Insider Allegedly Leaked Data Belonging to 3,000 US Airways Pilots

An insider data breach at the US Airline Pilots Association (USAPA) has exposed the sensitive financial data of some 3,000 US Airways pilots, according to reports.

An insider data breach at the US Airline Pilots Association (USAPA) has exposed the sensitive financial data of some 3,000 US Airways pilots, according to reports.

The USAPA, a union representing more than 5,000 US Airways pilots, claims that the airline recently became aware of an incident in which a management-level pilot handed over a database of US Airway pilot names, addresses, Social Security numbers, and potentially even passport information to a third party group. The group, Leonidas, represents pilots from America West, which was acquired by US Airways in 2005.

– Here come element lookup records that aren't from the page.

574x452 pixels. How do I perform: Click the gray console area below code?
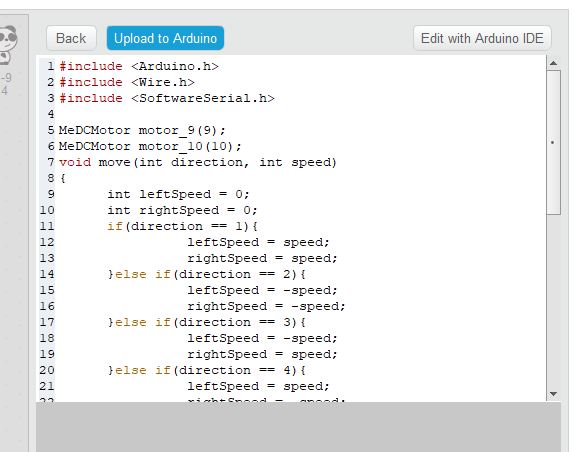298,427
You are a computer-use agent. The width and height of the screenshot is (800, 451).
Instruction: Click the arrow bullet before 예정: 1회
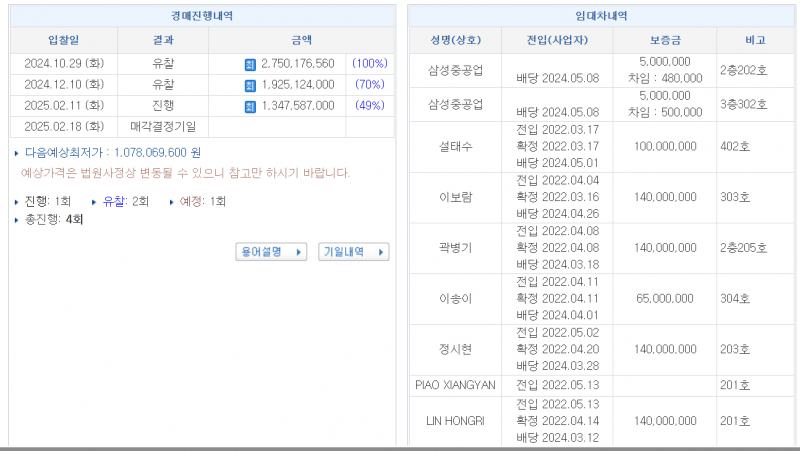click(x=171, y=202)

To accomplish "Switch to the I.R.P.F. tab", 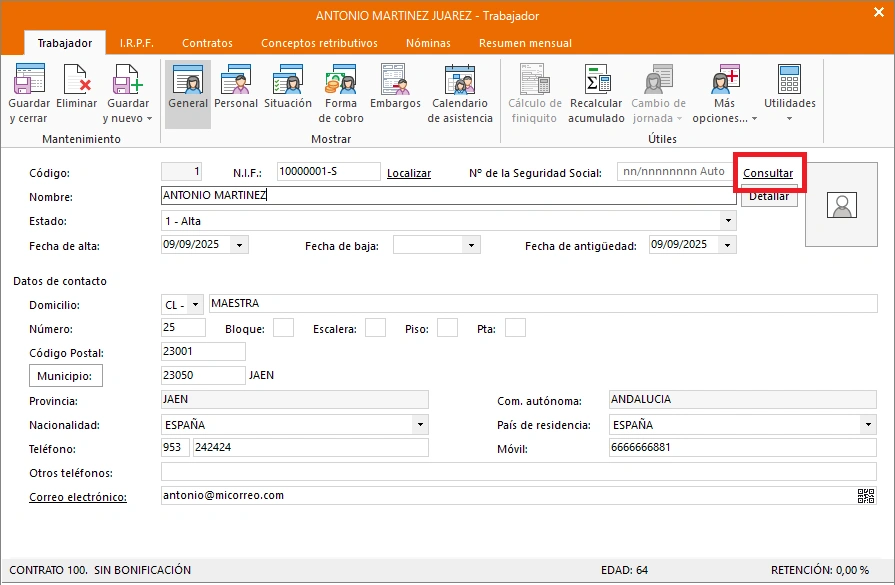I will (136, 43).
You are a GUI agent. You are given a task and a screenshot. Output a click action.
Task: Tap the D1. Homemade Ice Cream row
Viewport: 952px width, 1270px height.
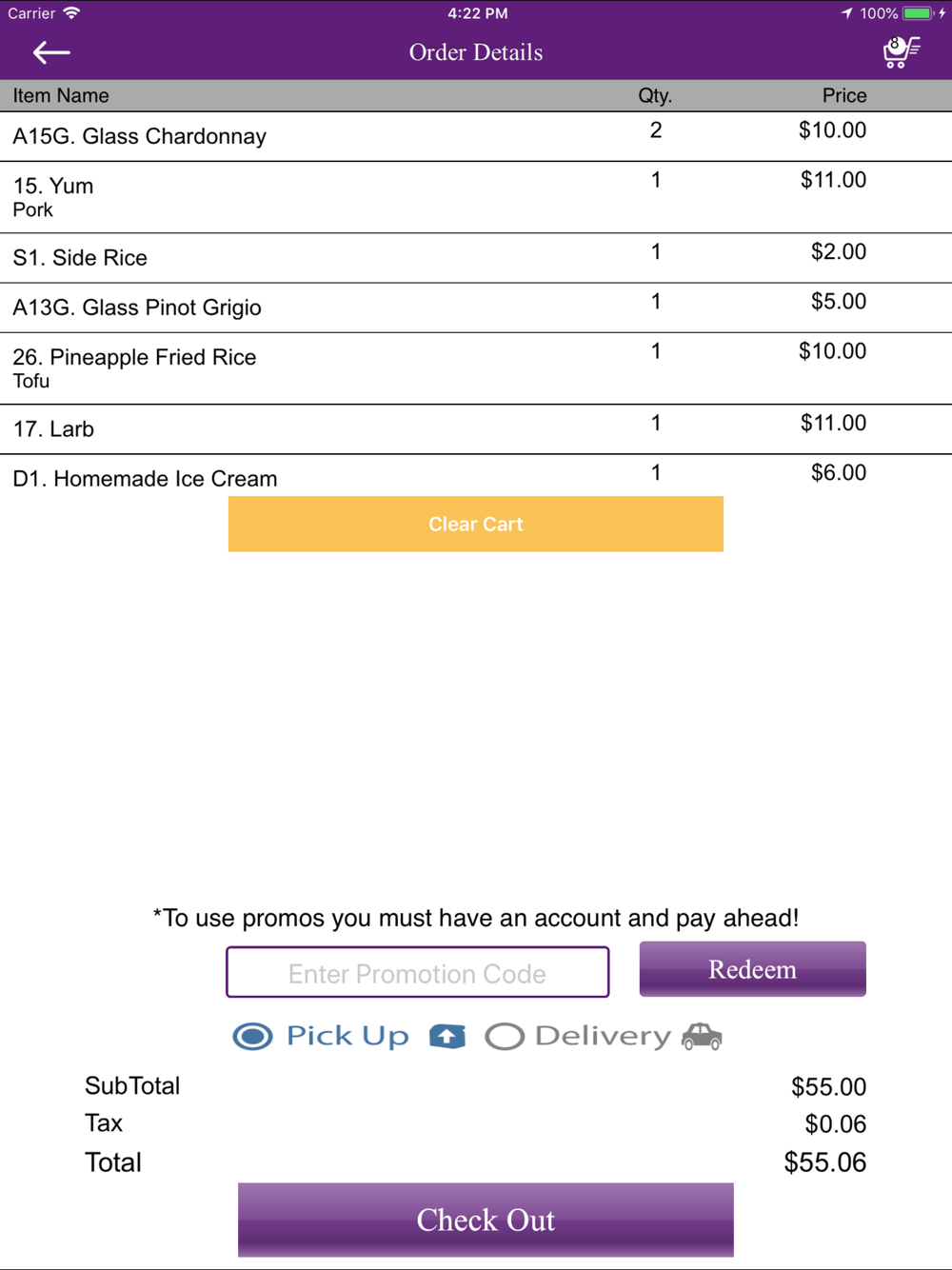[476, 475]
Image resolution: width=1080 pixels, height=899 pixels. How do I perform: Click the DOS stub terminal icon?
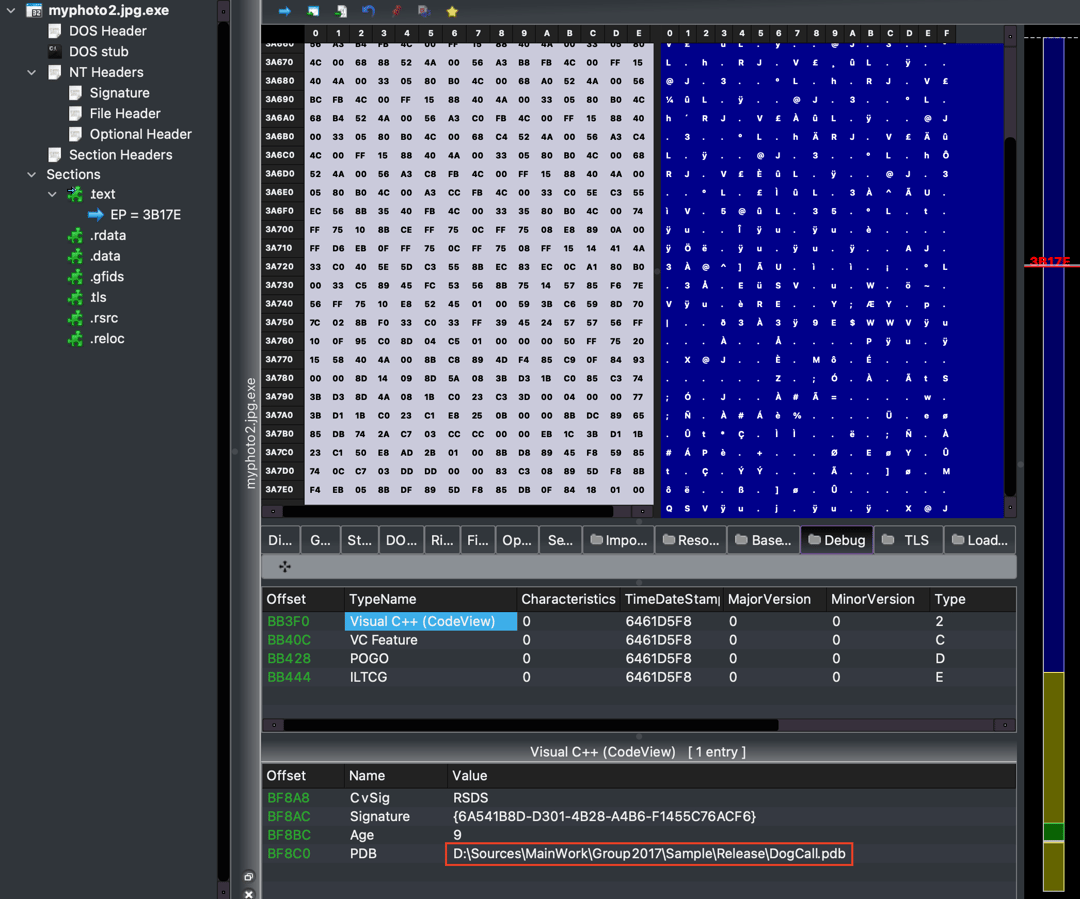pos(55,51)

According to the report by DarkReading, a spokesperson from US Airways declined any comment beyond confirming that roughly two-thirds of their pilots were affected.

Evidently a disgruntled, former Chief-Pilot at US Airways leaked the information to Leonidas in an Excel spreadsheet in late 2009. This incident appears to have stemmed from a long running labor-feud between America West’s pilots and their associates at US Airways.

“[Leonidas] has acted to disrupt the ongoing negotiations between USAPA and US Airways currently under the auspices of the National Mediation Board and undermine USAPA’s bargaining objectives,” said USAPA officials.

US Airways told the USAPA that they have been assured that none of the data leaked will be misused or abused by the third-party group. The USAPA however, called this statement ludicrous, comparing it to a bank robber robbing a bank but promising not to spend any of the money acquired in the theft.

“The union is also extremely disappointed by the Company’s lack of aggressive action to address this issue,” said the president of the USAPA, Mike Cleary, “first denying that a significant breach had even occurred, then equivocating concerning the extent of that breach, all the while taking no remedial action against the Company personnel involved in the breach. Significantly, the Company has also failed to take steps to provide lifelong protection to the pilots directly affected and adequately address the potential national security issues for all of our pilots and passengers.”

In a move that is quickly becoming the industry standard, US Airways is offering 12 months of free credit monitoring services to those affected.